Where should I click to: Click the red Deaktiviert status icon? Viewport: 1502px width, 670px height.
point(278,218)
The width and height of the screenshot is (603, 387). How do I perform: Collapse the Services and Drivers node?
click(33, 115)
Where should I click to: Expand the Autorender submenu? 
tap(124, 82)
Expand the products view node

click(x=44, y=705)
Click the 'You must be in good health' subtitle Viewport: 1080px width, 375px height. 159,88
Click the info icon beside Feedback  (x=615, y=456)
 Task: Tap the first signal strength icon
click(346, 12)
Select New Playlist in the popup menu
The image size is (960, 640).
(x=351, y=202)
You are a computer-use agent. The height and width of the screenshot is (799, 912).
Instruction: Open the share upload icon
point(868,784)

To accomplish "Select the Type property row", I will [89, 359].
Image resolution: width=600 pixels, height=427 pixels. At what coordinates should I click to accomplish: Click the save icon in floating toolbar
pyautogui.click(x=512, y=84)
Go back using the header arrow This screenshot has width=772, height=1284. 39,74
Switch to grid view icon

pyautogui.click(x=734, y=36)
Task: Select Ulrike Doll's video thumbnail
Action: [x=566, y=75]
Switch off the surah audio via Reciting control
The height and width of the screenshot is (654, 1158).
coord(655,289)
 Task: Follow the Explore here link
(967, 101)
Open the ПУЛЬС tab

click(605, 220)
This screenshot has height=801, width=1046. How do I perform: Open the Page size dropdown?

→ **Task description**: Using the entries, return every line where the word "This" can be found.

→ **Exercise output**:
Go back using the header arrow This screenshot has width=772, height=1284. 39,74
This screenshot has height=801, width=1046. How do I perform: Open the Page size dropdown?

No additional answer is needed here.